Poursuivie pour cybercriminalité: La Criet accorde la liberté provisoire à la comédienne Aurélie Guézo
La Cour de répression des infractions économiques et du terrorisme (Criet) a décidé, cette semaine, d’accorder la liberté provisoire à l’actrice béninoise Aurélie Guézo, poursuivie pour des faits liés à la cybercriminalité. Cette mesure intervient après plusieurs mois de détention provisoire dans un dossier qui trouve son origine dans l’achat d’une carte SIM utilisée dans des opérations d’escroquerie en ligne.
La comédienne béninoise Aurélie Nougloï-Guézo, figure bien connue du milieu artistique pour ses rôles au sein de la troupe Sèmako, a obtenu la liberté provisoire contre caution, a-t-on appris de sources judiciaires concordantes. Cette décision de la Criet intervient après plusieurs mois de procédure et de détention provisoire, marquant une étape importante dans un dossier qui avait suscité une vive attention du public et des médias.
L’origine de l’affaire remonte à l’année 2025 lorsque la comédienne, alors interpellée par les services judiciaires, a été placée en détention provisoire le 30 octobre 2025 dans le cadre d’une enquête pour escroquerie via Internet. L’accusation portée par la Criet repose sur l’utilisation frauduleuse d’une carte SIM enregistrée au nom de l’artiste, ligne qui aurait ensuite servi à commettre des actes d’escroquerie en ligne.
Selon les premières investigations, tout serait parti d’un achat de carte SIM effectué par la comédienne à la demande d’un détenu rencontré lors d’un échange commercial autour de la vente de pagnes. Aurélie Guézo a admis devant la Cour avoir acheté cette carte à la prison d’Abomey-Calavi, expliquant qu’elle avait utilisé sa propre pièce d’identité et ses empreintes pour finaliser la transaction, l’opérateur l’exigeant pour des raisons de procédure. Elle a toutefois nié toute intention de participer à une escroquerie, affirmant n’avoir jamais eu conscience de l’usage frauduleux qui aurait été fait de cette puce.
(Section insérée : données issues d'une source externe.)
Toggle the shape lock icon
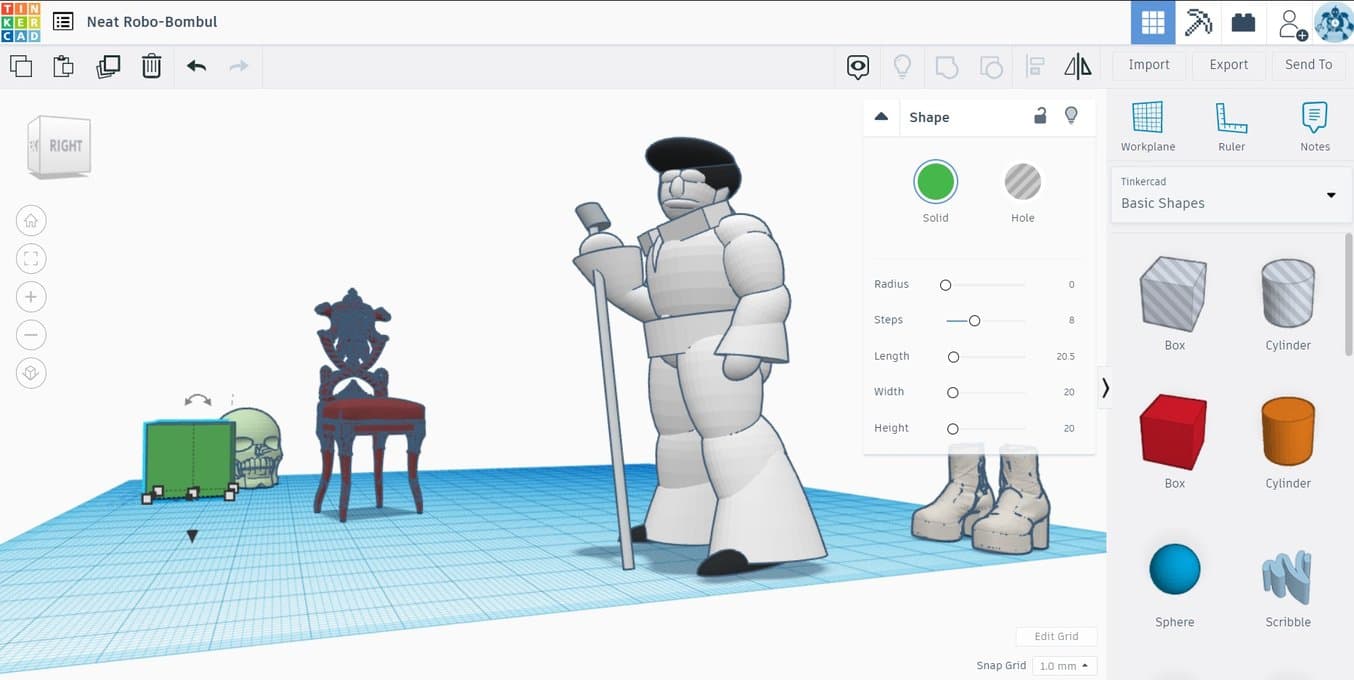Screen dimensions: 1354x680 [x=1040, y=116]
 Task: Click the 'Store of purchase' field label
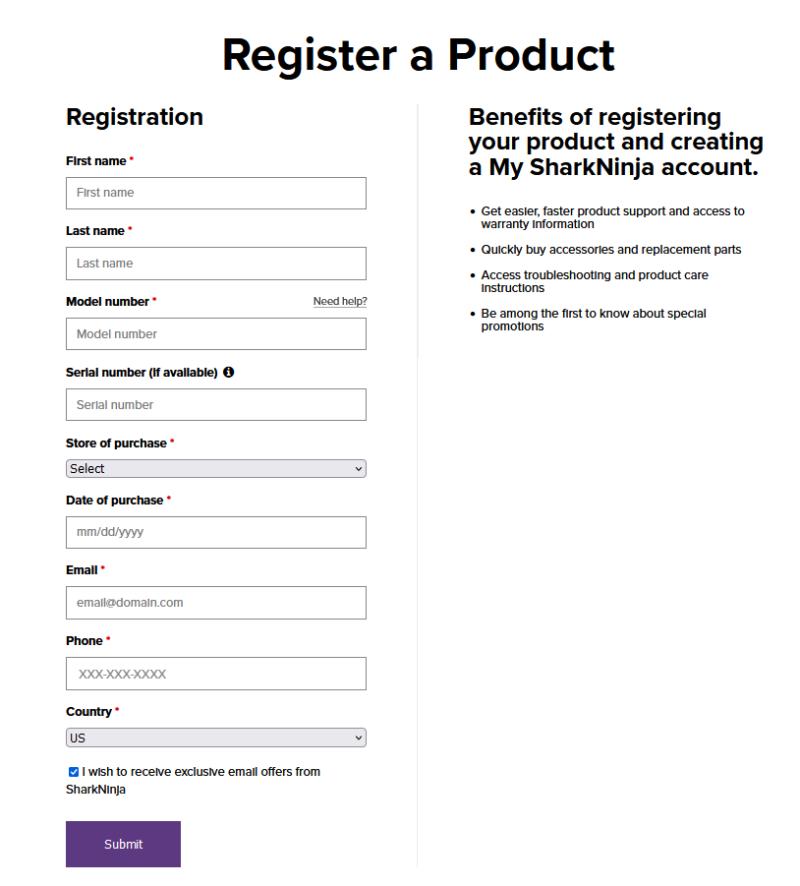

Durant son audition devant la Criet, la comédienne s’était défendue en larmes, exposant que son implication était le fruit d’un malentendu et d’une volonté d’aider, et non celle d’une complicité volontaire dans une opération illégale. Elle avait également expliqué qu’elle avait demandé la désactivation de la carte une semaine après l’achat, craignant que son identité ne soit utilisée à mauvais escient.
De la détention provisoire à la liberté sous caution
Placée en détention provisoire pendant plusieurs semaines, Aurélie Guézo a finalement obtenu de la Criet une liberté provisoire contre paiement d’une caution, une mesure qui permet à l’accusée de répondre à la justice hors de détention en attendant la poursuite des débats. Cette décision de justice reflète une pratique judiciaire qui cherche à équilibrer la présomption d’innocence et l’urgence d’une instruction approfondie, notamment dans les dossiers sensibles où la détention prolongée peut peser lourdement sur la vie personnelle et professionnelle de la personne poursuivie.
La procédure judiciaire dans ce dossier est toujours en cours, avec l’examen du fond qui se poursuivra devant la Criet à une date ultérieure, permettant aux parties de présenter davantage d’éléments et aux avocats de préparer leurs plaidoiries.
En accordant la liberté provisoire à Aurélie Guézo, la Criet a répondu à une demande formulée par la défense, tout en maintenant le cadre de l’instruction ouverte. Le dossier reste à suivre de près, tant pour ses implications juridiques que pour l’intérêt qu’il suscite auprès de l’opinion publique, en particulier dans le milieu culturel béninois.